Pharos has a history with GPS-enabled phones and PDAs, and the Drive GPS 250 extends its plug-in GPS line. With its basic black-and-gray color scheme, the Drive GPS 250 has mainstream looks. Its 4.3-inch screen is rare for a budget model, but space is used poorly on the map view: It tells you what road you need next but not the road you're on. Information is grouped at the bottom of the display, using hard-to-read, small, black text.
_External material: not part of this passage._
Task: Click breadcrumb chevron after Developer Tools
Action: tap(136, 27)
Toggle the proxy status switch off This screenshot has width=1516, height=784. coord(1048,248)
Pharos Drive GPS 250 Features
Street name pronunciation is a handy feature, although there's only one voice to choose from, and it's heavily computerized. Don't look for other extras: Bluetooth, a media player, and live traffic are all missing from the Pharos Drive GPS 250. And the 1.2-million points-of-interest database is paltry compared to other navigators in this price range. The Magellan Maestro 3210, our Editors' Choice for budget GPS devices, comes with 6 million POI.
One unique feature lets you set individual roads to avoid. We weren't sure why you'd want to block out individual streets, but then an illustration in the manual showed us how you could use it to avoid Castro Street in San Francisco, which has been home to many a political protest. We were thinking more in terms of avoiding a mall during shopping season, but it should work for any situation.
Finding Our Way
Navigating with the 250 wasn't always a pleasure. The menus are well-designed, but the touchscreen required an extra-firm push. The 250 uses a slower processor than most navigators (266 MHz versus a standard 400 MHz), which slowed down route calculations and POI lookups--around 5 seconds, in some cases.
We didn't always care for the directions we were given: When we were driving on Route 1&9 South in New Jersey, the 250 directed us to the express lanes, not the local lanes, when the road split. As a result, we couldn't make our turn and were taken on a wild detour through Newark Liberty International Airport. Rerouting kicked in about two seconds after we went off route, and took another few seconds to create new directions. Rerouting times were on par with other units, however.
Pharos Drive GPS 250 Verdict
Pharos has made midrange features affordable with the Drive GPS 250, and while it has some trade-offs, it's a decent value for a large-screen unit. Still, we'd rather travel with an easier-to-use device from Magellan, Mio, or TomTom.